1) When they walk into a DVD store, they rarely walk out with a movie. It’s almost always the first season of a TV show they’ve heard is good. They’ll go see a movie in the theater but don’t really enjoy watching movies at home or on their computers. They feel that TV shows are better written and more interesting. And the entertainment value is certainly more compelling. For roughly $40US, they got something like 25 episodes of Brothers and Sisters. That's almost 17 hours of entertainment for $40. That's hard to beat. And they get the bonus of being able to stat watching the show on TV once they've caught up.
It makes me wonder where this is headed. I don’t know enough about the economics of TV shows versus fims, but it may be that digital technology is changing the way the younger generation will consume filmed entertainment in some important ways.
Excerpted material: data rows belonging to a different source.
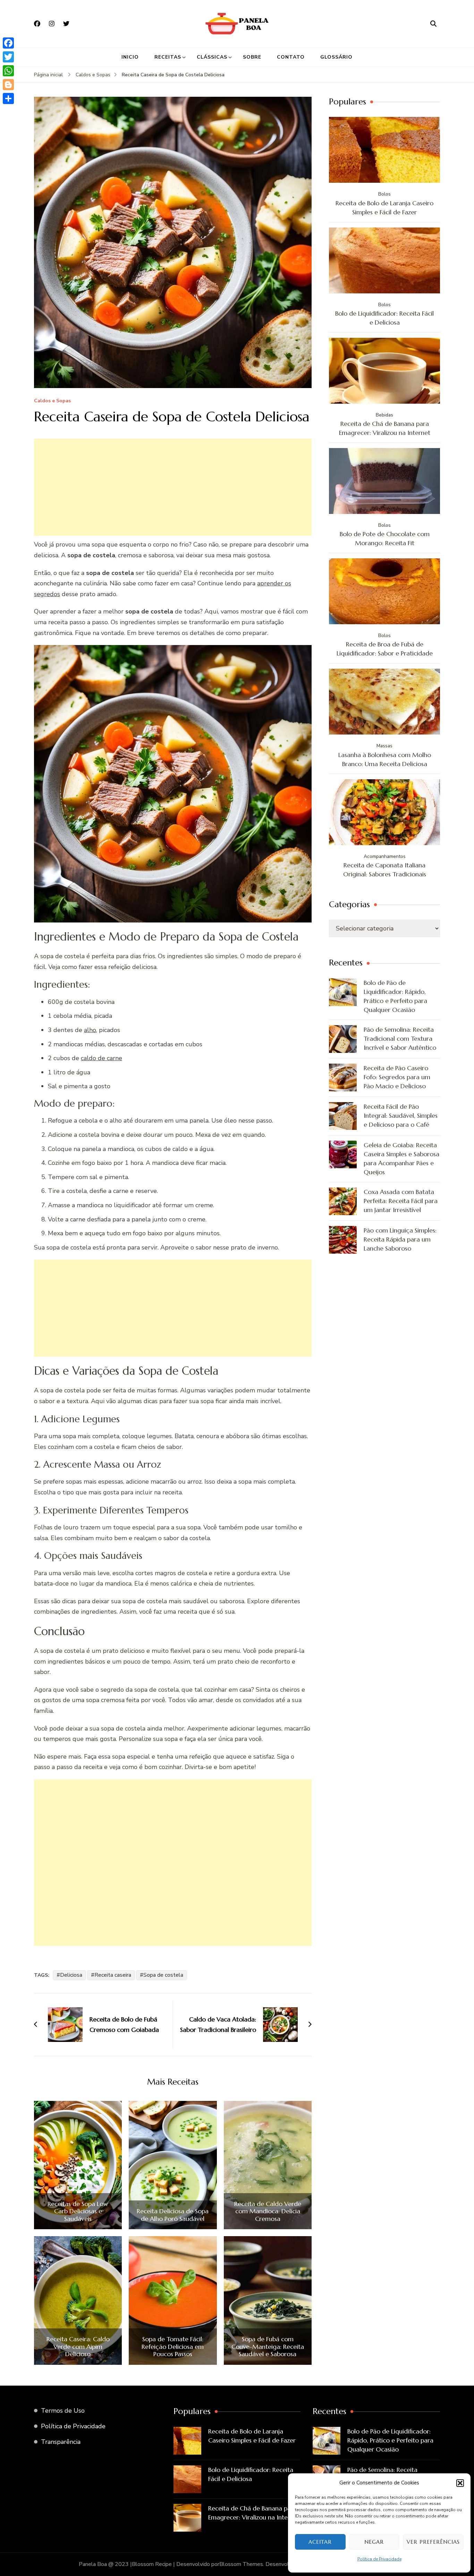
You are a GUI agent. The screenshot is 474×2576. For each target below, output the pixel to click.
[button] (460, 2483)
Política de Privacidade (379, 2559)
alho (90, 1030)
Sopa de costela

I really think that is starting to be the case. One show to watch in the coming weeks is Fox's "The Sarah Connor Chronicles" which is a continuation of the blockbuster Terminator 2 film from 1991. I am told from people who have seen previews that the graphics in that show dwarf those in any of the previous terminator movies.
I bring this up for two reasons: (1) because sci-fi is the most dependent on expensive special effects and (2) because I think the Terminator movies hold up well and could (in theory) be released today and still make a decent profit in the theatres.
What I think that points to is the line between Movies and TV getting very, very thin. I often think back to a three-part story on a show that just recently went off the air called "The West Wing". The three parts consisted of the episode entitled "What kind of day it has been" as well as part 1 and 2 of an episode entitled "In the shadow of two gunmen". In regards to these episodes I'm willing to say right now that they are as good if not better than any movie I've ever seen.
(All are also available on iTunes or Amazon's Unbox by the way and I'd strongly suggest everyone pick them up even if you don't agree with the show's politics)
Plus, they were produced at a fraction of the cost. The average hour of scripted network TV costs about $2 million vs the average movie which costs $100 million (at least in 2006). That disparity is just too much.
Which brings me to my final point and the thing I think is going to turn this industry on its head and that is the rise of original programming on cable. As DVD sales of "Full Season Packs" go up the majority of the profit in creating a TV show is going to shift from the original airing to the DVD sales afterwards and as that happens you'll start to see the quality of cable shows rise to that of their network counterparts (its already pretty close).
Many creators see the world of cable as the ultimate experience for them because they can create what they want with a lot more freedom and a lot less studio interference. So as the monetary compensation gets closer and closer to what you see in film more and more creators will be enticed to move to cable TV instead.
So now you have a confluence of factors working in TV's favor including better and better home theatre systems, rising sales of TV on DVD, cable networks wanting original programming, rising pay on that original programming, falling cost of digital production, and creators who are getting more and more annoyed by studio interference. Given all that how could there not be a shift in the coming years?
If Mr. Wilson's above observations are even a little correct I suspect the smart money will be in TV for the next few years.